The Warner Years
The Warner Raiders: l. to r.: (back) Ed Silvers, Tony Byrne, Mel Bly; (front) Artie Wayne, Craig Aristei
In 1968, I made several trips to the West Coast to promote our catalog and find some new writers. I also did some writing while I was out there, most notably "Hallelujah," which I cowrote with Gary Zekely and Mitch Bottler. Somehow the song wound up with ASCAP. Since I was a BMI writer at the time, and the two performing rights societies were not on the best of terms and weren't honoring songs that were not 100% theirs, I had to use an alias. I chose Roberta Twain...RTWAIN...I think Gary had the same problem and was initially credited as Brandon Chase. Gary was producing the Clique, who had just scored with a cover of Tommy James "Sugar On Sunday," (co-written by Mike Vale) and "Hallelujah" wound up on their album. The song was subsequently cut by Sweathog (a Top 30 hit) and Chi Coltrane, coincidentally both on Columbia.

Sensing a change in POP music, coupled with my growing love of the "California sound," not to mention the California girls, I contemplated a move there to get a fresh start. In the summer of '69, my friend Allan Rinde had just joined Columbia Records as head of Epic Records publicity. Two weeks into his stint there he himself went off to L.A. for a Columbia convention and returned with two thoughts: he didn't want to be a publicist and thought L.A. was paradise. I did my best to convince him that both of us should move there. Excited by the prospect, he approached Cash Box owner George Albert (Allan had just left Cash Box to join CBS) and convinced him he needed more help in his West Coast office. Then he quit his job. Boy, was he pissed when he found out I didn't quite have it together to make it out there with him.

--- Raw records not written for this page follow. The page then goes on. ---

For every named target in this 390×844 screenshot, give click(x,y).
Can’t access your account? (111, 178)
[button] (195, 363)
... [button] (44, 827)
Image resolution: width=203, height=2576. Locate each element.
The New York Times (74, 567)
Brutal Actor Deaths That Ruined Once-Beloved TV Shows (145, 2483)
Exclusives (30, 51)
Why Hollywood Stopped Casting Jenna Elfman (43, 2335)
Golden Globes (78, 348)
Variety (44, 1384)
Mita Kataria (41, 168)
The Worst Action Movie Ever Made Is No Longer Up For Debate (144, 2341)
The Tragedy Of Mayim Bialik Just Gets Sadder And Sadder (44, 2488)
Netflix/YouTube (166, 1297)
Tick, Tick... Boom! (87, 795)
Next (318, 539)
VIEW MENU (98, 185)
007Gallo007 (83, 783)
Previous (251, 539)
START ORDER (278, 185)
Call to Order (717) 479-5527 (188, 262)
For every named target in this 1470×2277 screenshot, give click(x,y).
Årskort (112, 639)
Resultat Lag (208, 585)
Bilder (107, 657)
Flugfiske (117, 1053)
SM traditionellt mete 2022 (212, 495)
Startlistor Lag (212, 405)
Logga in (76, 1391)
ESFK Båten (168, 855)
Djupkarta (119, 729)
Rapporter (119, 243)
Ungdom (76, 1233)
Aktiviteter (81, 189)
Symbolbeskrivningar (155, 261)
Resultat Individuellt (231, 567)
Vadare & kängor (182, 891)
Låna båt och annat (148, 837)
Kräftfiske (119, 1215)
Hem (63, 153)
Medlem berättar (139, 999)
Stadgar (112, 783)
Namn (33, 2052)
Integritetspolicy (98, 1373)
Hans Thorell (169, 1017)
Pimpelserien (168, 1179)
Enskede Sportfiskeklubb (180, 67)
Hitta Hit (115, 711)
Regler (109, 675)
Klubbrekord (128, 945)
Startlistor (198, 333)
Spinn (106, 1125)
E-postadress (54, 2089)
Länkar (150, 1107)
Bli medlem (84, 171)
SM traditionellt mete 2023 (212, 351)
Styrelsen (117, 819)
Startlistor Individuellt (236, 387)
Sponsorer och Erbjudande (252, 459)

It actually only took me several more months to achieve my independence and by January 1970 I was in L.A. Unlike Allan, I hadn't bothered to line up a job. My old friend Ed Silvers was running Viva Music, the publishing arm of Snuff Garrett's record company. He offered me a job and I grabbed it. It was a small operation...but not for long. Snuff decided he had enough of the record business and sold out to Warner Brothers. They absorbed the publishing company into their own, but rather than firing the staff, they put us in charge of the whole operation.